DECIDED NOVEMBER 2, 1981. REHEARING DENIED DECEMBER 1, 1981.
Legal malpractice. DeKalb Superior Court. Before Judge Bell.
Wayne M. Purdom, for appellant.
B. J. Smith, for appellee.
McClain sued Johnson alleging legal malpractice in drafting the property settlement agreement which was incorporated into her divorce decree of July 2, 1964. Appellant's complaint was filed on February 2, 1981 and alleges that a provision that she would receive alimony subsequent to the termination of child support was left out of the agreement by Johnson, her attorney in the divorce action. Appellant discovered the commission when her youngest child reached the age of 18 in 1979 and child support terminated. The trial court granted appellee's motion to dismiss the action because it was barred by the statute of limitation.

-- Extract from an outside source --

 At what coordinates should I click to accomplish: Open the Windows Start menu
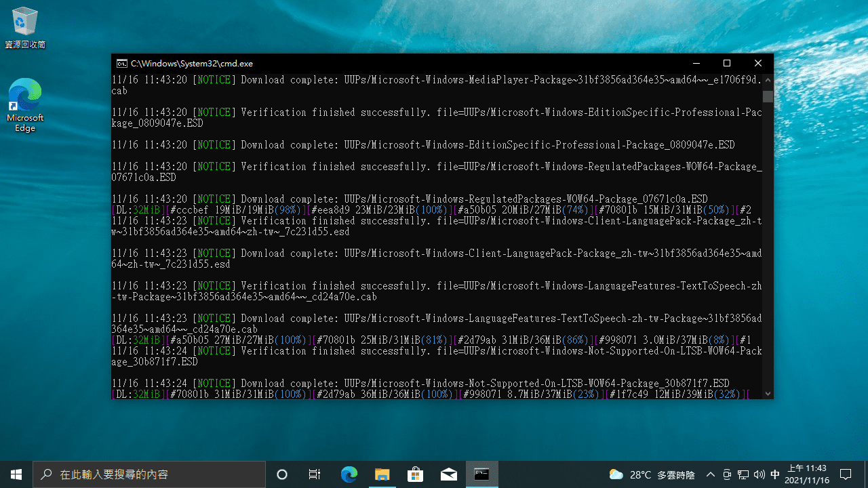tap(16, 474)
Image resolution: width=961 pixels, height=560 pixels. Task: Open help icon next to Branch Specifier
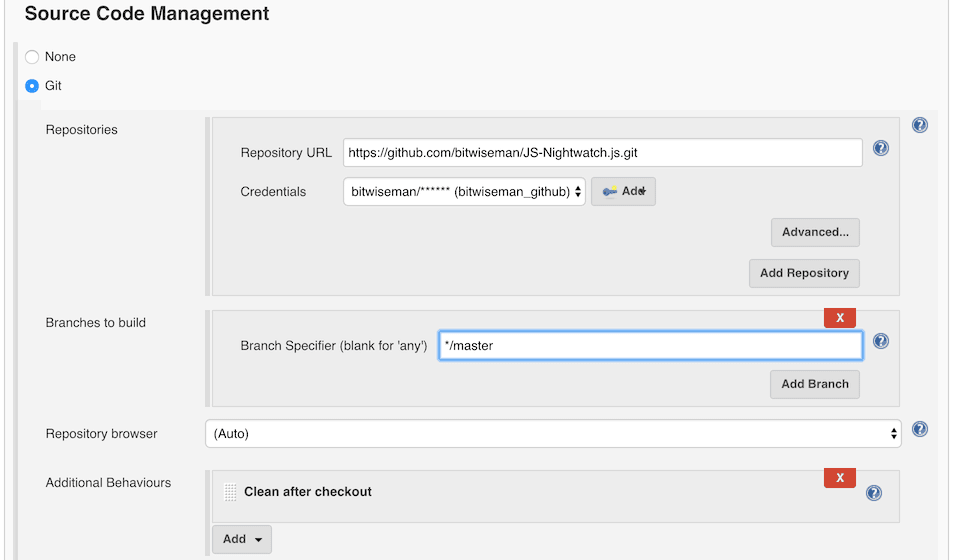(880, 341)
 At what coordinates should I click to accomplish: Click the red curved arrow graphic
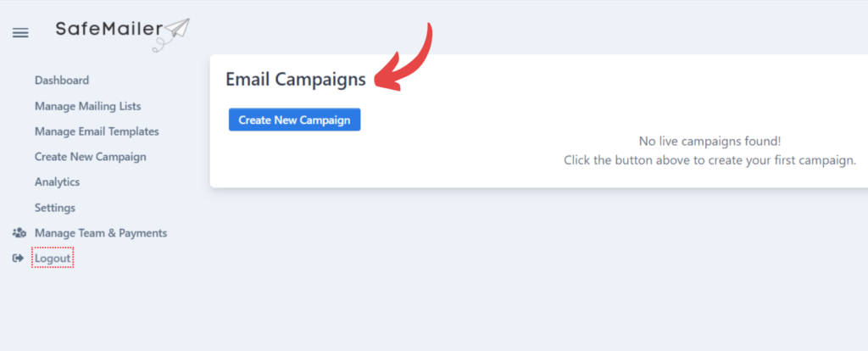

Appellant contends the trial court erred in dismissing the complaint because the statute of limitation should begin to run at the time she discovered her attorney's error. We do not agree.
The applicable statute of limitation for an alleged breach of duty imposed by the attorney-client contract of employment is four years. Code Ann. § 3-706; Riddle v. Driebe, 153 Ga. App. 276, 279 ( 265 S.E.2d 92) (1980). "It is not the special damage or injury resulting from the unskillfulness of an attorney at law in the representation of his client's interests, but the breach of the duty imposed by the contract of employment, which gives a right of action for damages sustained. The statute of limitations [sic] in such a case runs, therefore, from the date of the breach of duty, and not from the time when the extent of the resulting injury is ascertained." Gould v. Palmer Read, 96 Ga. 798 ( 22 S.E. 583) (1895); Riser v. Livsey, 138 Ga. App. 615 ( 227 S.E.2d 88) (1976). The alleged unskillful act was the drafting of the agreement which was signed by appellant in 1962 and made a final judgment of the court in 1964. Thus, the trial court correctly dismissed the action as being barred by the statute of limitation.
Judgment affirmed. Shulman, P. J., and Birdsong, J., concur.